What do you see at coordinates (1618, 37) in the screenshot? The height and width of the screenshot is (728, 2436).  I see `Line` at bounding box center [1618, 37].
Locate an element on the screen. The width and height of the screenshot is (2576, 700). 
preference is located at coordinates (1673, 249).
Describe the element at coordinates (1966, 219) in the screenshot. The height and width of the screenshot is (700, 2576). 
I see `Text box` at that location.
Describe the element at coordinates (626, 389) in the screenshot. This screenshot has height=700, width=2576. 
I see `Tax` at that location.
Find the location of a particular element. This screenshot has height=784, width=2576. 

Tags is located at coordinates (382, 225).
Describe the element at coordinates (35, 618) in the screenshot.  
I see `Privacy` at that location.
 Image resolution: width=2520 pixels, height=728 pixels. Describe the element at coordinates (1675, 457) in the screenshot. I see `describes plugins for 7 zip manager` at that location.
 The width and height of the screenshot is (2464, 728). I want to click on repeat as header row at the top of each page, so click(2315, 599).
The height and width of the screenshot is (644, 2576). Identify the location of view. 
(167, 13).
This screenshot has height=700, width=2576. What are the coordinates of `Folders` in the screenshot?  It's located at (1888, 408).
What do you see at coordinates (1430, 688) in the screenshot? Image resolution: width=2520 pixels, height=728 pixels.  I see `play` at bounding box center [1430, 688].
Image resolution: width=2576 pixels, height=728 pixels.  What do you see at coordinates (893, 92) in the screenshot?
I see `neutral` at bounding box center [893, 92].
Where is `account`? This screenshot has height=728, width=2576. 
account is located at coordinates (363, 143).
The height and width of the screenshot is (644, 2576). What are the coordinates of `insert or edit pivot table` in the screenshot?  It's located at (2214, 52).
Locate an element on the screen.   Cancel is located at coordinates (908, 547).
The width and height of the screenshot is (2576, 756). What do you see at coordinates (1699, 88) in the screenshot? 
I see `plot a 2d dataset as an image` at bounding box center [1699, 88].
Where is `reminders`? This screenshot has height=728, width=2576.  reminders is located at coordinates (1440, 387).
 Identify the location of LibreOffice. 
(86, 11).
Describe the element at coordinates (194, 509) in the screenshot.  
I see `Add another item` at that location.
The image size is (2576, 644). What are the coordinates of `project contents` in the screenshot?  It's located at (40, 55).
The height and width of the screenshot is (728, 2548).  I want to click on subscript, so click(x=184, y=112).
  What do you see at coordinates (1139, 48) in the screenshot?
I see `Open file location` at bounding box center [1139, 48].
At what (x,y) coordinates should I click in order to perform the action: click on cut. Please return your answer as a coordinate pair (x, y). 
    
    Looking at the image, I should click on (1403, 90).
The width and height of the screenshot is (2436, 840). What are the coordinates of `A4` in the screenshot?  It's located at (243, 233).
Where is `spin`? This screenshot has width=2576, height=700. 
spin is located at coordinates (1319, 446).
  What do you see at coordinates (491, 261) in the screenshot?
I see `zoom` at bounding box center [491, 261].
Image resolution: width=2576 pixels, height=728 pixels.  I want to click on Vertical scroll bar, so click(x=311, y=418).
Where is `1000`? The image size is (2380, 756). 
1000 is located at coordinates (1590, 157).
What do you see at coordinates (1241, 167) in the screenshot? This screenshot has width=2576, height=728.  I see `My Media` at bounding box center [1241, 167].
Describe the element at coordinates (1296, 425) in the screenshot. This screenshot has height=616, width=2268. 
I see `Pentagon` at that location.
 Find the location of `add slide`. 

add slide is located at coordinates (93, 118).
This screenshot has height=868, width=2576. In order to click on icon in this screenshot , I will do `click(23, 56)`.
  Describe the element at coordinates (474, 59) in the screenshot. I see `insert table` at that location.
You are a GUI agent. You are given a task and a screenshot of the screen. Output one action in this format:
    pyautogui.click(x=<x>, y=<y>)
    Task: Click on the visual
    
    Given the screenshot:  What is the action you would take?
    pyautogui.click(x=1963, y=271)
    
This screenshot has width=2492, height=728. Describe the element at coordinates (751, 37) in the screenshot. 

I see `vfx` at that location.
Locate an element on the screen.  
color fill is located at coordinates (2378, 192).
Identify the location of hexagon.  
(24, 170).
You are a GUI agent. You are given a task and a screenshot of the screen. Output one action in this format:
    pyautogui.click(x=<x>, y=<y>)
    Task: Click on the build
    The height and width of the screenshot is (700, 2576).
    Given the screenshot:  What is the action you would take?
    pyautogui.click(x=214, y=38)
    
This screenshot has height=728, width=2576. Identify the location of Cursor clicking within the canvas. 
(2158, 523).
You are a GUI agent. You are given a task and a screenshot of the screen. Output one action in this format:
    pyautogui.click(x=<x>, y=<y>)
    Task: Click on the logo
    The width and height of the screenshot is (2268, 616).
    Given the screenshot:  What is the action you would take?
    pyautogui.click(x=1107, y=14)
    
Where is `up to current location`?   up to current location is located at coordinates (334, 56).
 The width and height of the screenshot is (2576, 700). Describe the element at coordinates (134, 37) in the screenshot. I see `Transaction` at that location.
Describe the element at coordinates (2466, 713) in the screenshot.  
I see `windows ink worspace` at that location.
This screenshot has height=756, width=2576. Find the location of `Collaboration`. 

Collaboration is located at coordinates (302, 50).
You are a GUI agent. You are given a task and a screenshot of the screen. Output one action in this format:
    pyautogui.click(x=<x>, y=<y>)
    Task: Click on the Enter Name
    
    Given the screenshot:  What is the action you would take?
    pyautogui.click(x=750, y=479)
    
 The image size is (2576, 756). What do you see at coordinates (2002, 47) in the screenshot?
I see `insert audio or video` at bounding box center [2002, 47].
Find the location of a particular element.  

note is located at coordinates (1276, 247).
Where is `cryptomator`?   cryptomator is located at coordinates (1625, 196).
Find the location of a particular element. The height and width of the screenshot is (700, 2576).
══════════════════════════════
● PROBLEM REQUIREMENTS:
Rewrite all of the records above with every instance of "Find the location of a particular element" swapped for "Locate a particular element", leaving everything else unchanged.

● RESULT OF THE EXERCISE:
What do you see at coordinates (1618, 37) in the screenshot? The height and width of the screenshot is (728, 2436).  I see `Line` at bounding box center [1618, 37].
Locate an element on the screen. The width and height of the screenshot is (2576, 700). 
preference is located at coordinates (1673, 249).
Describe the element at coordinates (1966, 219) in the screenshot. The height and width of the screenshot is (700, 2576). 
I see `Text box` at that location.
Describe the element at coordinates (626, 389) in the screenshot. This screenshot has height=700, width=2576. 
I see `Tax` at that location.
Locate a particular element. This screenshot has height=784, width=2576. 

Tags is located at coordinates (382, 225).
Describe the element at coordinates (35, 618) in the screenshot.  
I see `Privacy` at that location.
 Image resolution: width=2520 pixels, height=728 pixels. Describe the element at coordinates (1675, 457) in the screenshot. I see `describes plugins for 7 zip manager` at that location.
 The width and height of the screenshot is (2464, 728). I want to click on repeat as header row at the top of each page, so click(2315, 599).
The height and width of the screenshot is (644, 2576). Identify the location of view. 
(167, 13).
This screenshot has height=700, width=2576. What are the coordinates of `Folders` in the screenshot?  It's located at (1888, 408).
What do you see at coordinates (1430, 688) in the screenshot? Image resolution: width=2520 pixels, height=728 pixels.  I see `play` at bounding box center [1430, 688].
Image resolution: width=2576 pixels, height=728 pixels.  What do you see at coordinates (893, 92) in the screenshot?
I see `neutral` at bounding box center [893, 92].
Where is `account`? This screenshot has height=728, width=2576. 
account is located at coordinates (363, 143).
The height and width of the screenshot is (644, 2576). What are the coordinates of `insert or edit pivot table` in the screenshot?  It's located at (2214, 52).
Locate an element on the screen.   Cancel is located at coordinates (908, 547).
The width and height of the screenshot is (2576, 756). What do you see at coordinates (1699, 88) in the screenshot? 
I see `plot a 2d dataset as an image` at bounding box center [1699, 88].
Where is `reminders`? This screenshot has height=728, width=2576.  reminders is located at coordinates (1440, 387).
 Identify the location of LibreOffice. 
(86, 11).
Describe the element at coordinates (194, 509) in the screenshot.  
I see `Add another item` at that location.
The image size is (2576, 644). What are the coordinates of `project contents` in the screenshot?  It's located at (40, 55).
The height and width of the screenshot is (728, 2548).  I want to click on subscript, so click(x=184, y=112).
  What do you see at coordinates (1139, 48) in the screenshot?
I see `Open file location` at bounding box center [1139, 48].
At what (x,y) coordinates should I click in order to perform the action: click on cut. Please return your answer as a coordinate pair (x, y). 
    
    Looking at the image, I should click on (1403, 90).
The width and height of the screenshot is (2436, 840). What are the coordinates of `A4` in the screenshot?  It's located at (243, 233).
Where is `spin`? This screenshot has width=2576, height=700. 
spin is located at coordinates (1319, 446).
  What do you see at coordinates (491, 261) in the screenshot?
I see `zoom` at bounding box center [491, 261].
Image resolution: width=2576 pixels, height=728 pixels.  I want to click on Vertical scroll bar, so click(x=311, y=418).
Where is `1000`? The image size is (2380, 756). 
1000 is located at coordinates (1590, 157).
What do you see at coordinates (1241, 167) in the screenshot? This screenshot has width=2576, height=728.  I see `My Media` at bounding box center [1241, 167].
Describe the element at coordinates (1296, 425) in the screenshot. This screenshot has height=616, width=2268. 
I see `Pentagon` at that location.
 Find the location of `add slide`. 

add slide is located at coordinates (93, 118).
This screenshot has height=868, width=2576. In order to click on icon in this screenshot , I will do `click(23, 56)`.
  Describe the element at coordinates (474, 59) in the screenshot. I see `insert table` at that location.
You are a GUI agent. You are given a task and a screenshot of the screen. Output one action in this format:
    pyautogui.click(x=<x>, y=<y>)
    Task: Click on the visual
    
    Given the screenshot:  What is the action you would take?
    pyautogui.click(x=1963, y=271)
    
This screenshot has width=2492, height=728. Describe the element at coordinates (751, 37) in the screenshot. 

I see `vfx` at that location.
Locate an element on the screen.  
color fill is located at coordinates (2378, 192).
Identify the location of hexagon.  
(24, 170).
You are a GUI agent. You are given a task and a screenshot of the screen. Output one action in this format:
    pyautogui.click(x=<x>, y=<y>)
    Task: Click on the build
    The height and width of the screenshot is (700, 2576).
    Given the screenshot:  What is the action you would take?
    pyautogui.click(x=214, y=38)
    
This screenshot has height=728, width=2576. Identify the location of Cursor clicking within the canvas. 
(2158, 523).
You are a GUI agent. You are given a task and a screenshot of the screen. Output one action in this format:
    pyautogui.click(x=<x>, y=<y>)
    Task: Click on the logo
    The width and height of the screenshot is (2268, 616).
    Given the screenshot:  What is the action you would take?
    pyautogui.click(x=1107, y=14)
    
Where is `up to current location`?   up to current location is located at coordinates (334, 56).
 The width and height of the screenshot is (2576, 700). Describe the element at coordinates (134, 37) in the screenshot. I see `Transaction` at that location.
Describe the element at coordinates (2466, 713) in the screenshot.  
I see `windows ink worspace` at that location.
This screenshot has height=756, width=2576. Find the location of `Collaboration`. 

Collaboration is located at coordinates (302, 50).
You are a GUI agent. You are given a task and a screenshot of the screen. Output one action in this format:
    pyautogui.click(x=<x>, y=<y>)
    Task: Click on the Enter Name
    
    Given the screenshot:  What is the action you would take?
    pyautogui.click(x=750, y=479)
    
 The image size is (2576, 756). What do you see at coordinates (2002, 47) in the screenshot?
I see `insert audio or video` at bounding box center [2002, 47].
Locate a particular element.  

note is located at coordinates (1276, 247).
Where is `cryptomator`?   cryptomator is located at coordinates (1625, 196).
Locate a particular element. The height and width of the screenshot is (700, 2576).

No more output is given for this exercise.